**EXERCISE OBJECTIVE:** Only the lines of the listing below that run from the line with "Check the box for address field" through the line with "Screen dimensions: 702x474" are to be set down, word for word. Pictures stay out.

**INPUT MATERIAL:**
• • •
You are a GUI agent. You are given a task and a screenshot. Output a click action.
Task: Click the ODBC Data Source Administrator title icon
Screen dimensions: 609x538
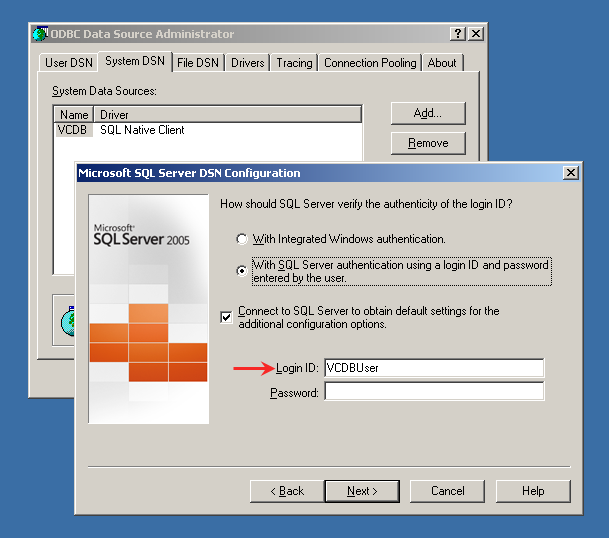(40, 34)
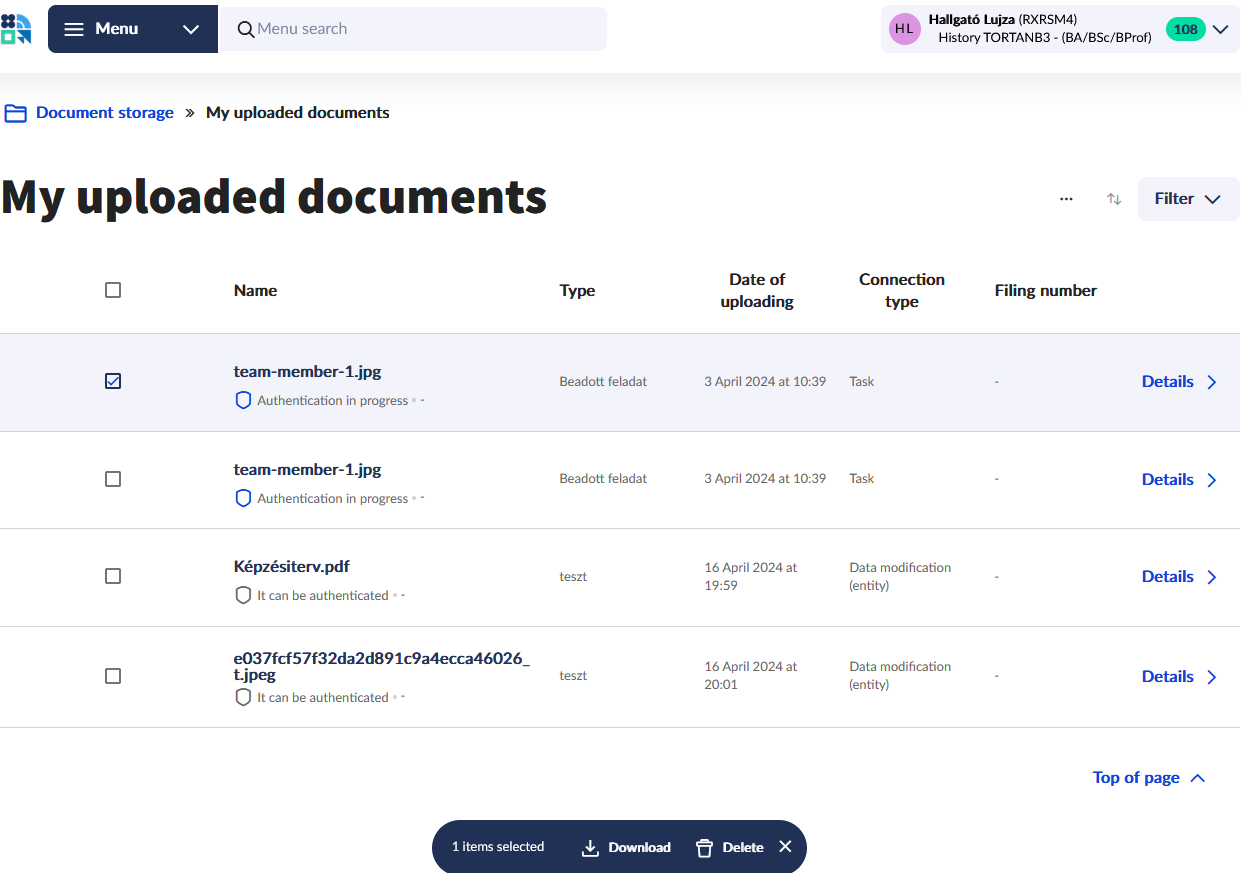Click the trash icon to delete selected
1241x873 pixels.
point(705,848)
• • •
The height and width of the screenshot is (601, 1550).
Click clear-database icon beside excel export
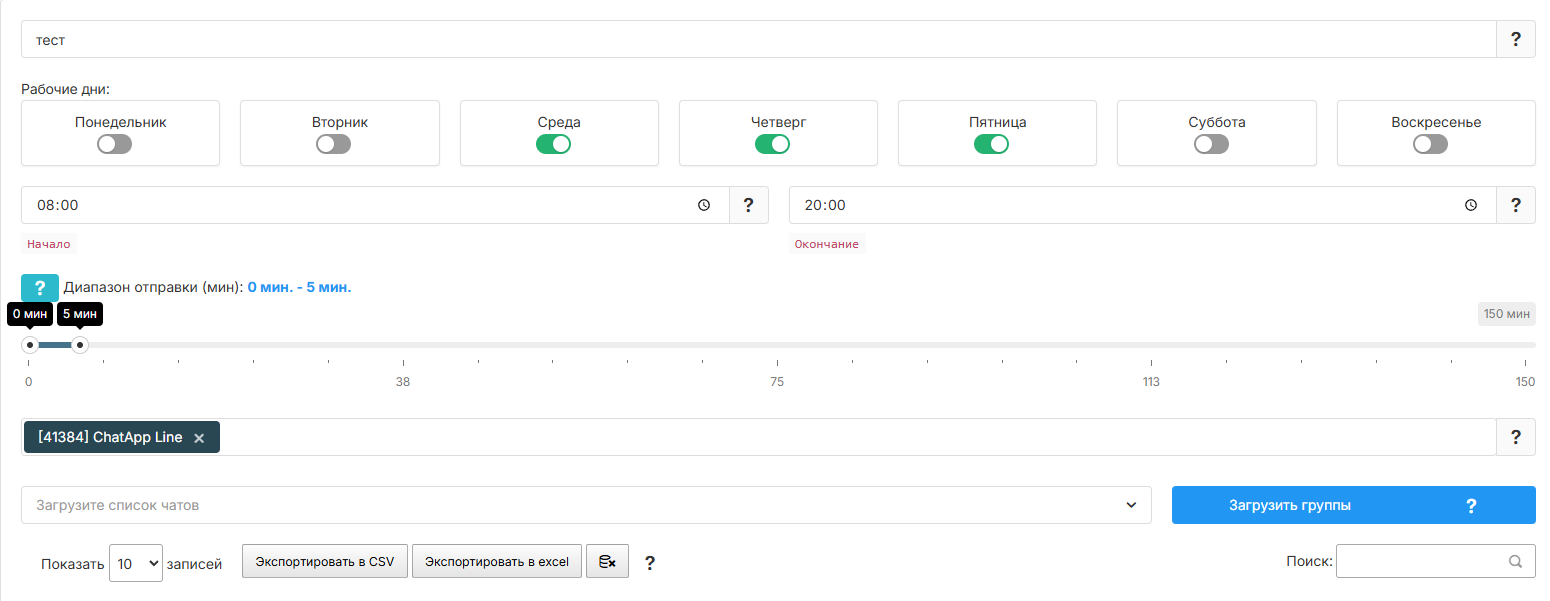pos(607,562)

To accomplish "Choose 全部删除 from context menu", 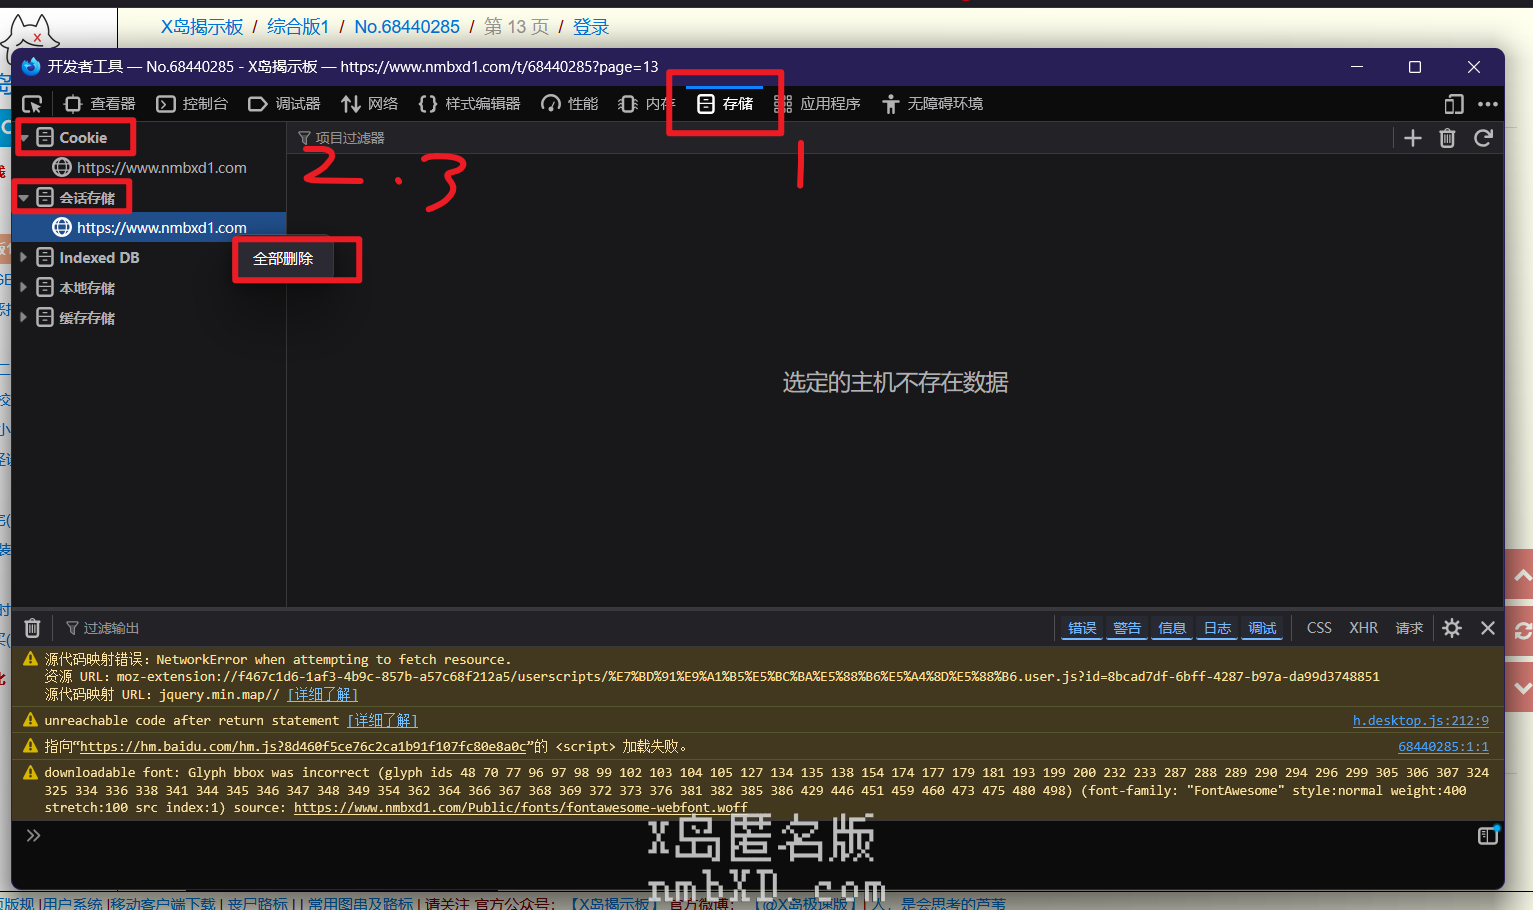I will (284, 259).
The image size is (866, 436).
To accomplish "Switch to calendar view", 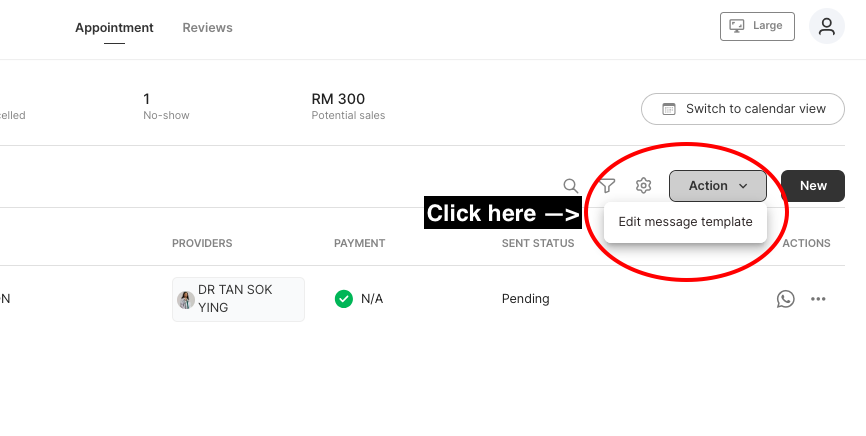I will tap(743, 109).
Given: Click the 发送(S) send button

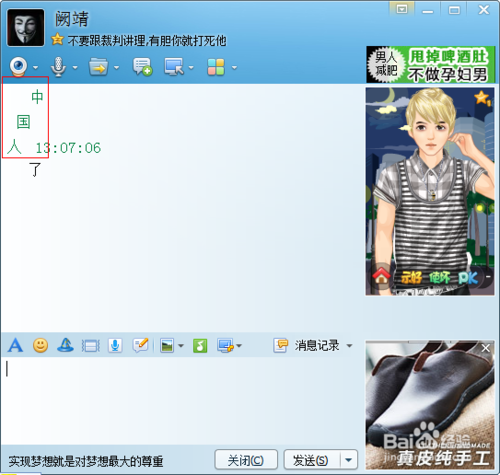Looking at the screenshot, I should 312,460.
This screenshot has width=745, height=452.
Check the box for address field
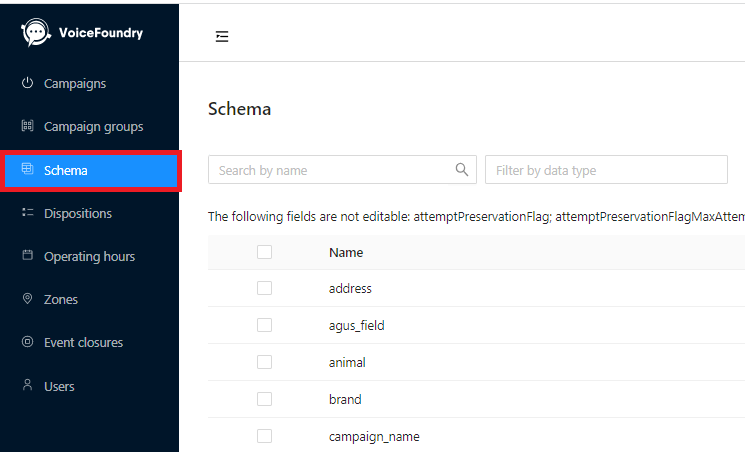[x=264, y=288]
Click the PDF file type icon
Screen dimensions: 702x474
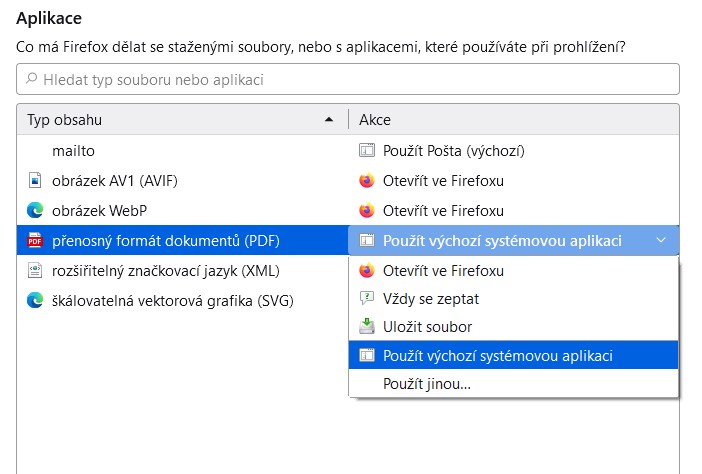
• • •
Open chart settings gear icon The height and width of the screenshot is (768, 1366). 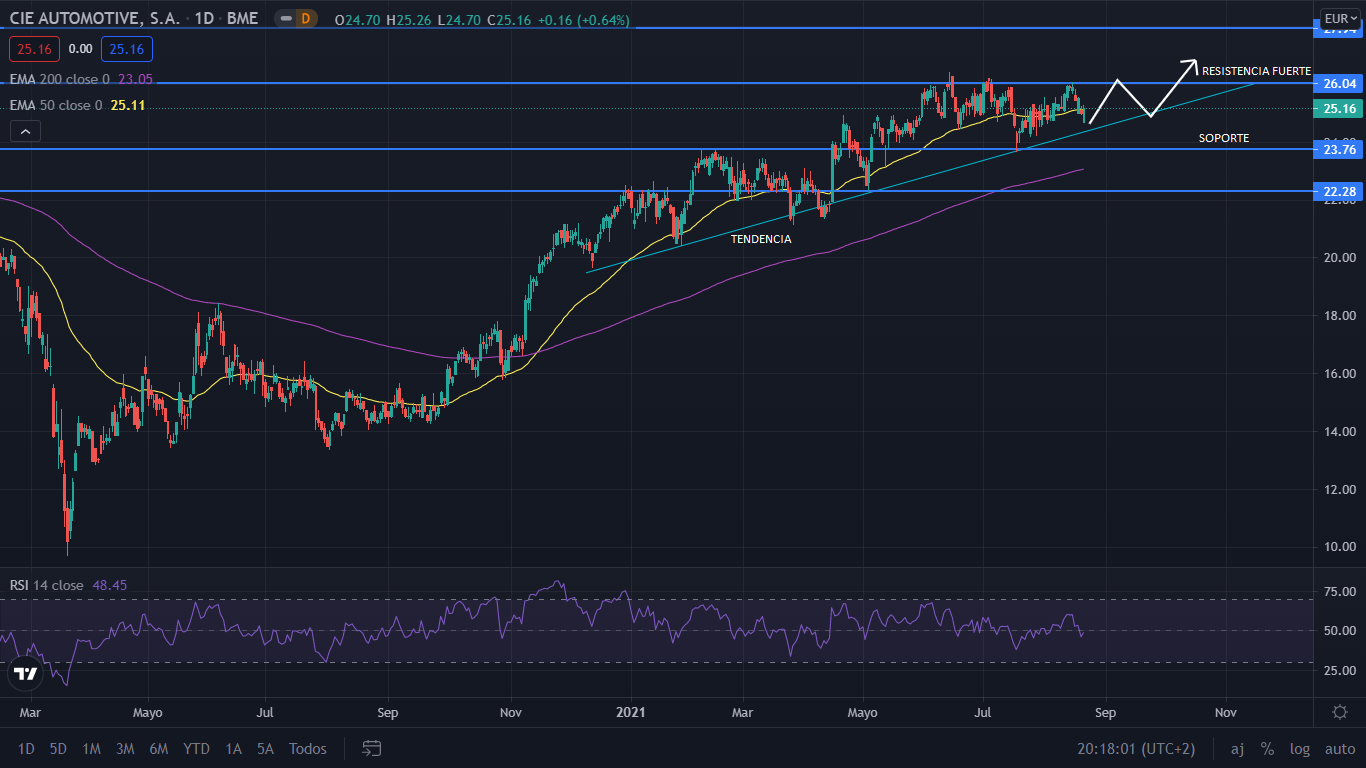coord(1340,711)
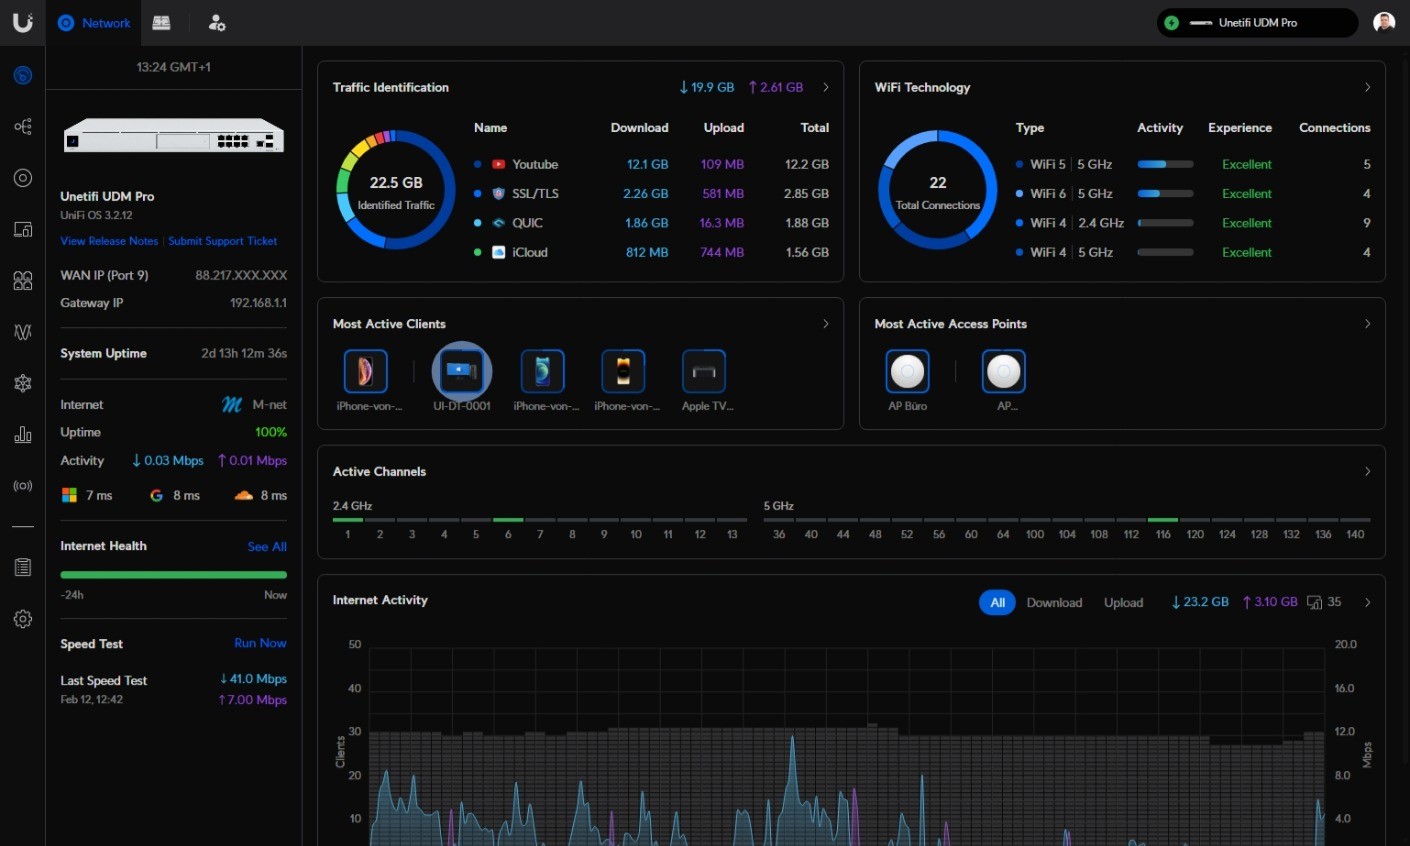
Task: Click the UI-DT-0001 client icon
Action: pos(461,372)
• • •
**EXERCISE OUTPUT:**
Check the box for address field
[x=264, y=288]
Click the PDF file type icon
Screen dimensions: 702x474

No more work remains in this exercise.